Part of Series
Stepping into adulthood is hard enough when you have a family. But going it alone? Marcus loses everything when his Great Aunt Iris dies. Not just the woman who raised him as her own, but his home and the Egg Basket, her diner where he worked. Lonely and grief-stricken, Marcus follows his friend to Griffon’s Elbow, desperate for a fresh start. Eli has spent the last year avoiding telling his father he’s dropped out of college and has no intention of returning. He’s happy as a bartender, happy with his carefully arranged hook-ups, happy to spend as little time in Griffon’s Elbow as he can. Then he meets a hot man who pushes all his buttons. But Marcus is hurting and in desperate need of a friend…or maybe something more. One date, that’s all they need. So what if Eli has never hooked up after a first date. Or that Marcus never gets a second date after the sex is over. They can have dinner and work it out. A rule book would make things so much easier, but it looks like they’ll have to come up with their own set of rules to fall in love by.
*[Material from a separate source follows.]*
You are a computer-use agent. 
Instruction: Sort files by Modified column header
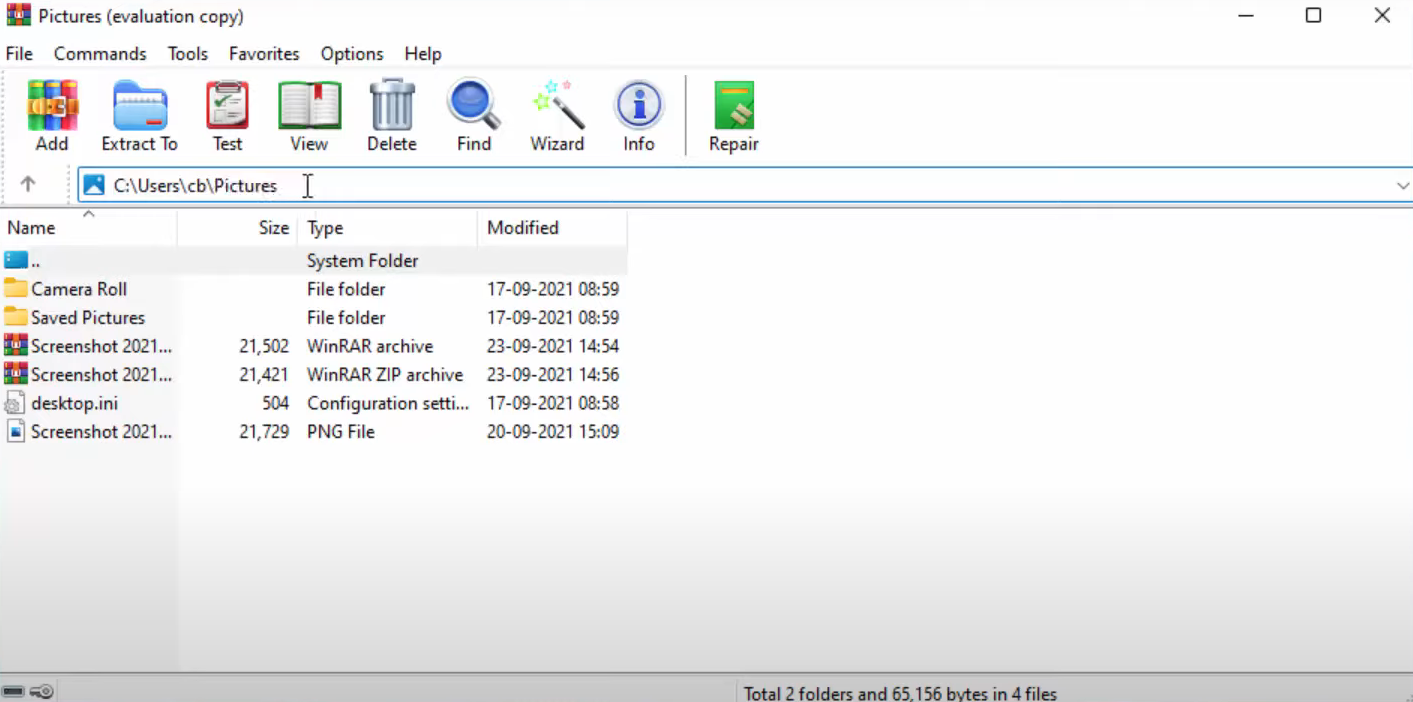[522, 228]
Welcome back to Griffon's Elbow, found family, and the chance for two men to reinvent their futures with eachother as their guide.
Author

Jaime Samms is a plaid-hearted Canadian who spends the too-long winters writing stories about love between men and the too-short summers digging in the garden. There are dust bunnies in the corners of her house—which she blames on a husky named Kai. There are dishes on the counter—which is clearly because teenagers! There is hot coffee in the pot and the occasional meal to keep her from starving—because her husband is remarkable and patient. A multi-published author whose work has been translated into French, Italian, and German, Jaime delights in the intricate dance of words that leads her through tales of the lost and broken hearted men she writes about to the love stories that find and mend them. And when the muse is being stubborn, she also makes pretty things with yarn and fabric scraps because in her world, no heart is too broken to love, and nothing is too worn or tired it can’t be upcycled into something beautiful. All it takes is determination and the ability to see life a little bit left of center.